* **Reading text**:

+--

Thursday, 28 December 2006

Debate

If you're just after the usual mundane claptrap about life, the universe and our 2 month, 1 day piss-up in Australia, you'd be advised to scroll down 5 paragraphs...

After another dismal day for England at the MCG yesterday, Hoopy and I decided to escape downtown Melbourne last night and wandered up to Fitzroy, where we found a damn decent boozer and settled down for the evening. After a couple of pints of Toohey's New, the conversation wandered from the mundane to the in-depth and back again many times and we spent a good three hours discussing philosophy, religion, spirituality, Darwinism, creationism and all that jazz.

We've had several of these conversations before and whilst we agree on some elements of what could, at its base level be defined as "belief", we're a few degrees apart when it comes to "God", who or whatever that may be. For many years, I would have described myself as a "strong atheist", though these days perhaps I'd be better described as a "strict agnostic" - the scientist in me suggests this to be better as we simply cannot know whether "God" exists or not, rather than the atheist view which states, matter-of-factly, the "God" does not exist. Perhaps I'm just hedging my bets as I get older!

+--

* **Data segment**:

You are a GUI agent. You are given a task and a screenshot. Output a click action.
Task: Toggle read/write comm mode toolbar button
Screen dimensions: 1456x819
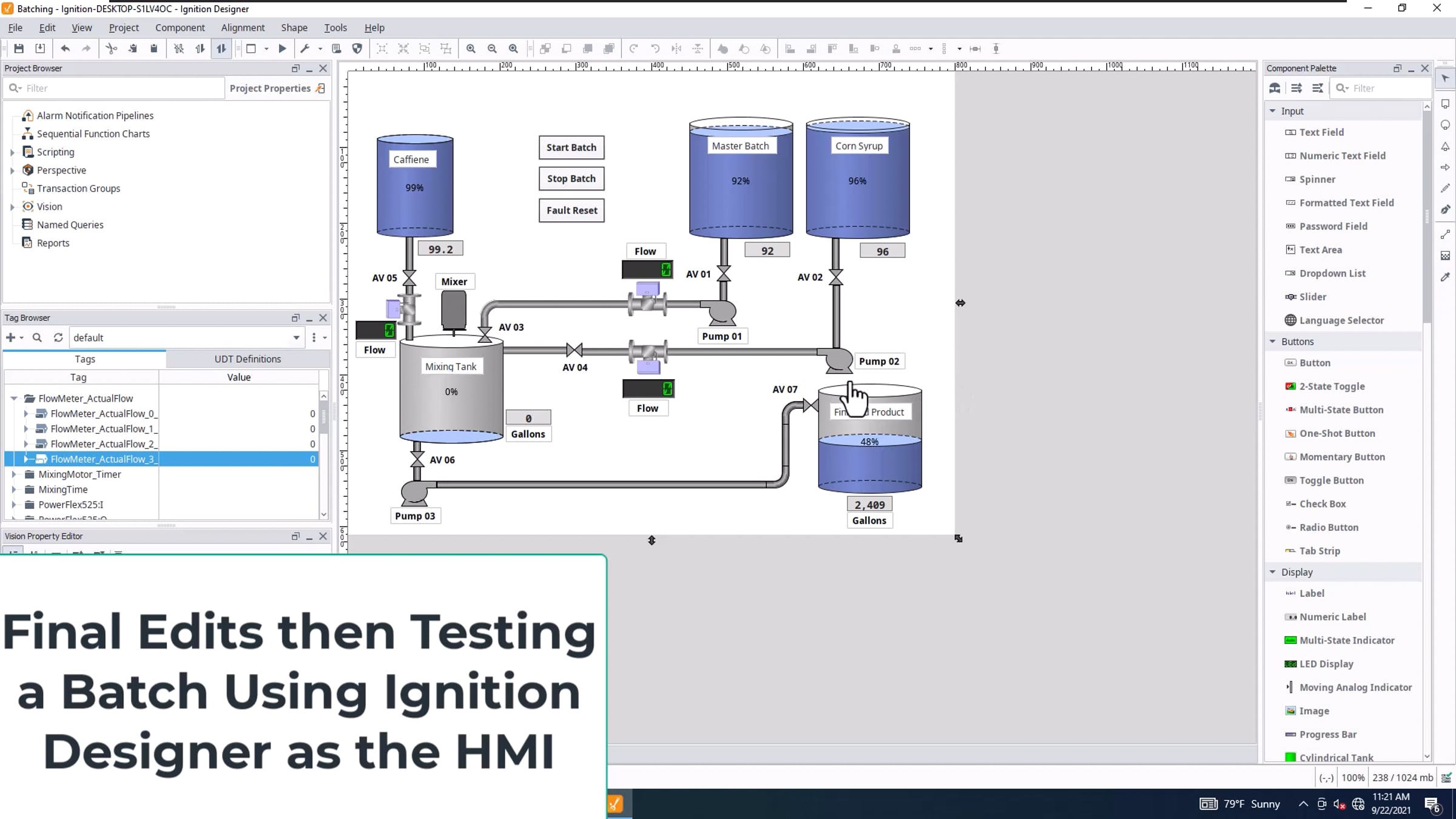(x=221, y=49)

+--

* **Challenges**:
A. Can you quote the blog post from the words that contain "Thursday, 28 December" through the words ending in "down 5 paragraphs..."?
B. Answer these questions about the blog post:
(i) What beer did the two drink at the pub in Fitzroy?
(ii) For how long did they discuss philosophy, religion and related topics?
(iii) How would the writer have described himself or herself for many years?
The listing stands apart from the blog post.

* **Task results**:
A.
Thursday, 28 December 2006

Debate

If you're just after the usual mundane claptrap about life, the universe and our 2 month, 1 day piss-up in Australia, you'd be advised to scroll down 5 paragraphs...

B.
(i) Toohey's New
(ii) A good three hours
(iii) As a "strong atheist"